When it comes to caring for teens who are learning to navigate mental illness, I have found that very little practical advice is available. It is easy to find information about specific diagnoses, but what they really look like in the home, is missing.

In September of 2018, my son spent a week in a mental health center, after having a psychotic break of sorts, during which he fractured my elbow. We started with a visit to his therapist, who helped determine his needs. Next was the local emergency room and being chemically restrained twice. It was heartbreaking to watch. After a night in the emergency room, he was transported by a sheriff, to a mental health hospital three hours away. I had to drive there to visit him, and meet with doctors. The doctors were able to detox him from medication that obviously hadn’t worked, and start him on a medication which they thought would work better. At the end of the stay, there is the question of what to do.

There are facilities to help kids with mental health needs, to have inpatient care. While this may be a workable alternative for some, it can be expensive. The facilities stay full, and for us, the nearest such facility was two hours away.

The other alternative is outpatient care while living at home. We set up weekly appointments with the therapist, and twice a month appointments with a psychiatric practitioner. We opted for homeschooling around this time. The truth is, public schools don’t really work too well with students who have to be out of school once or twice a week for therapy. There were no local therapists who could work with him after his breakdown. His local therapist felt that his needs were beyond her skill set. The therapist we found, was in the next town. We tried to continue with public school, but attendance was a problem, as the school would not accept a letter from his therapist, indicating the weekly therapy and twice a month psychiatric checks. My son was also getting farther and farther behind, with teachers not having time to keep us informed of assignments. It was a year of online textbooks as well, and most of the time, there was some special code or password needed, that my son didn’t have.
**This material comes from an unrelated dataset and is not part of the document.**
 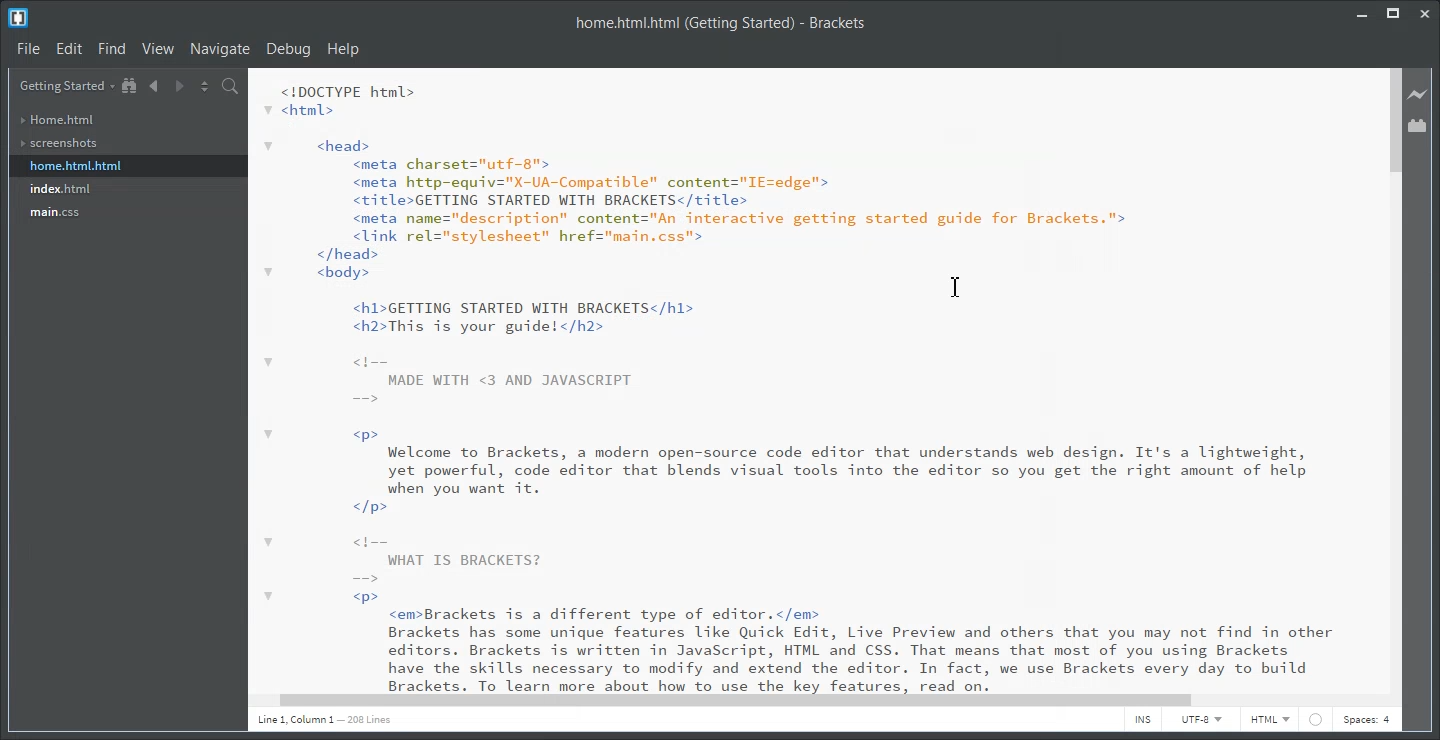 I want to click on Home.html, so click(x=57, y=120).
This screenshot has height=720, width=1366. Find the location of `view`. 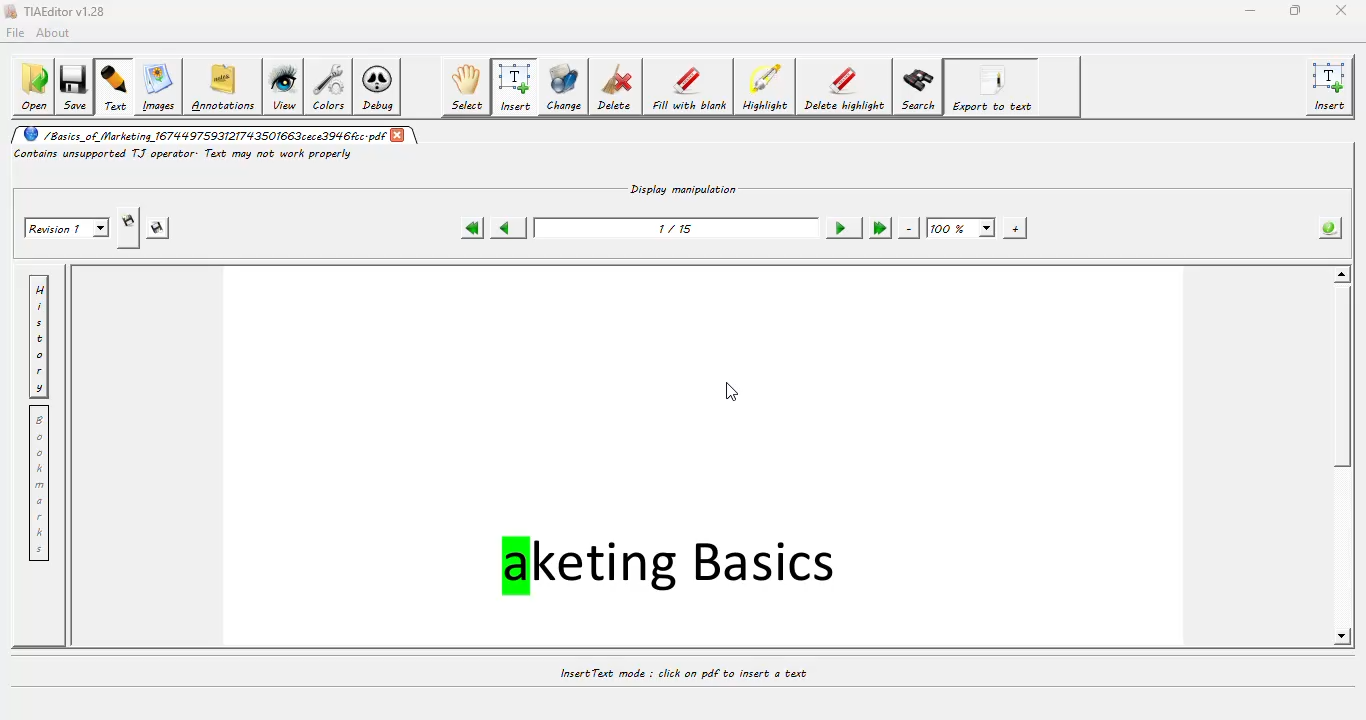

view is located at coordinates (286, 86).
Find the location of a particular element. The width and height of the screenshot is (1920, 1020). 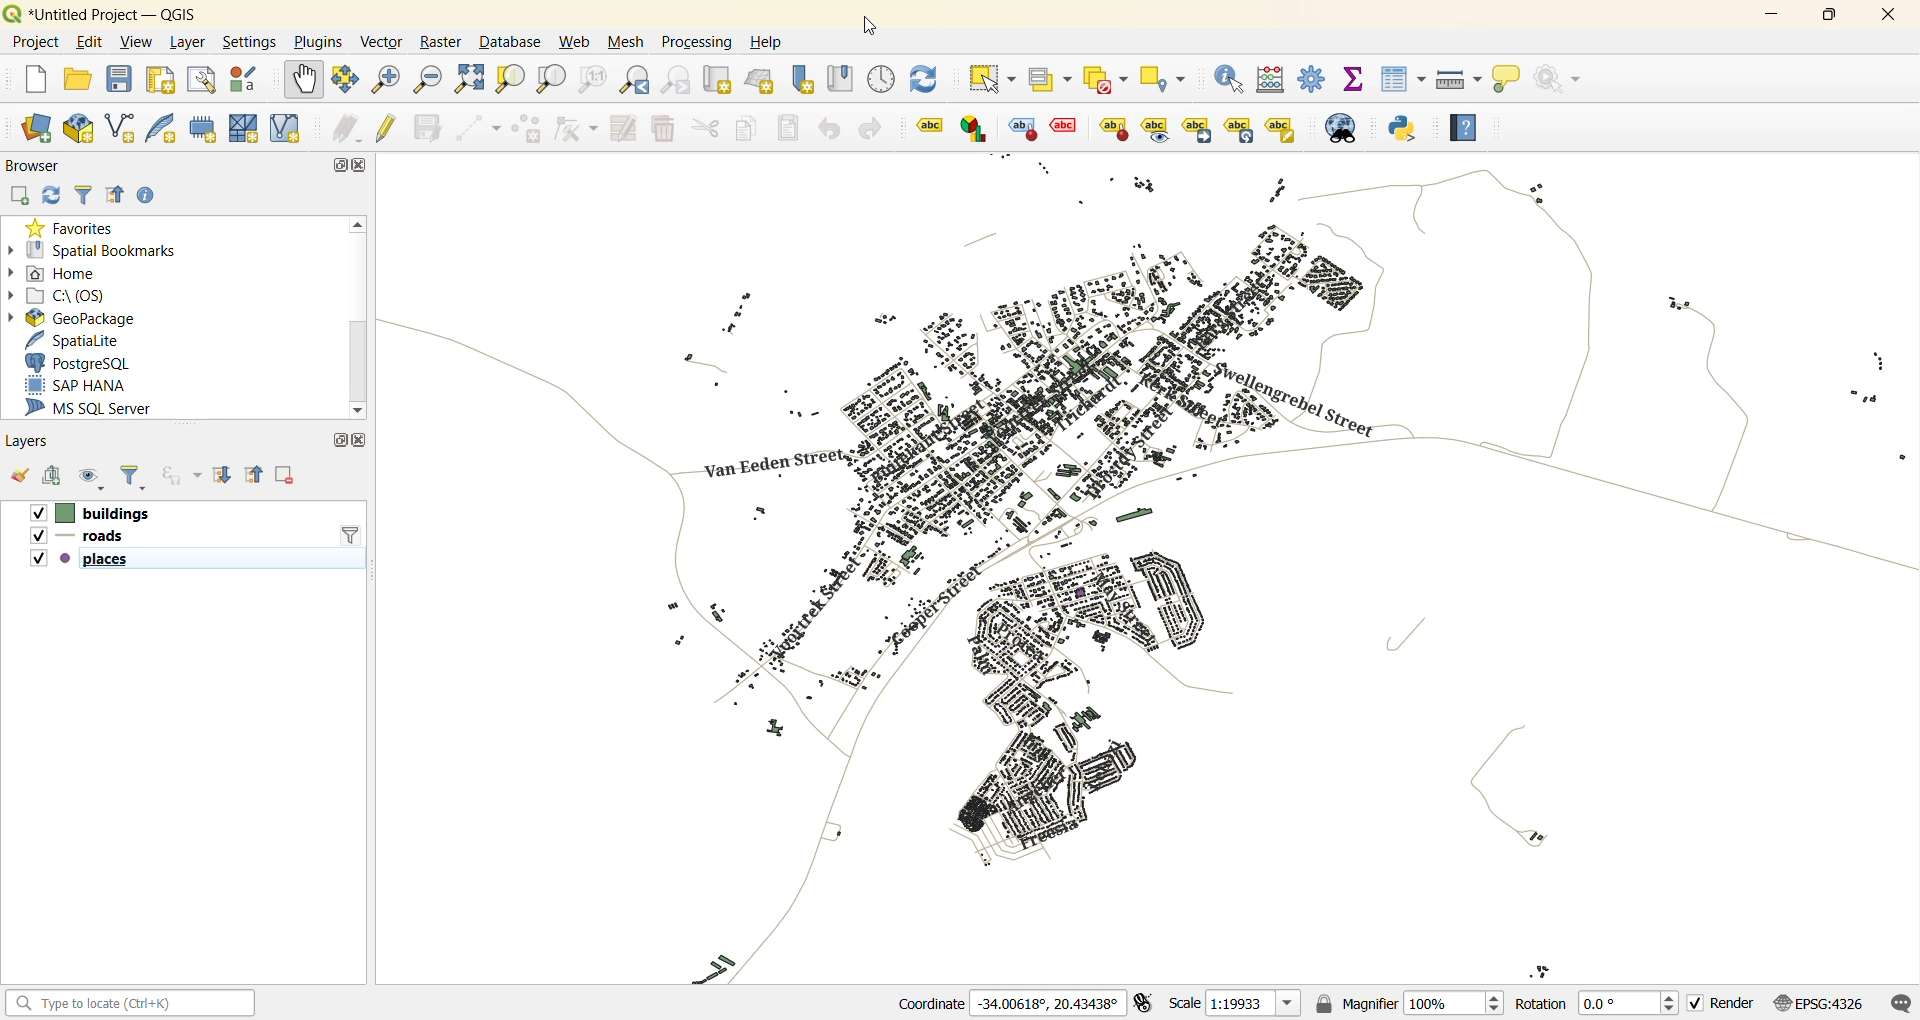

It was apparent that teen son was not going to be able to function as a productive member of the family. I was going to have to adjust my expectations and let go of some things in order to support teen son as he worked through therapy and medication adjustments. I don’t know if I did things right or not. I thought about what his days would have been like in a behavioral health facility. He would have three meals a day, some school lessons (which he probably wouldn’t do), and therapy. Well, I had to go to work everyday, so he was home with the grandparents. I taught him how to make his own breakfast and lunch, and set up lessons for him to do. In the evenings, we would do some school work together.

Over a year has passed now. The progress has seemed slow, but steady. I had to shift my own paradigm from one of expecting him to be “typical”, to one of accepting him for who he is. We have had to set goals and find strengths and interests. He does stay in his room most of the time. He joins in family activities if he knows ahead of time that it is coming. He goes to music lessons and therapy. He has friends he talks to about many different things. He has found and explored some areas of interest, and started volunteering at the animal shelter.

I admit, it hurts to think that the dad does not support him where he is. The dad has the idea that teen son is playing games on his phone all day, everyday. This is far from what he is doing. Teen son and I have had some great conversations about technology and how he uses it. His gifted mind takes him down many a rabbit hole. We have open conversations about addiction to technology. It is a reality for many kids in his generation, and something he will face.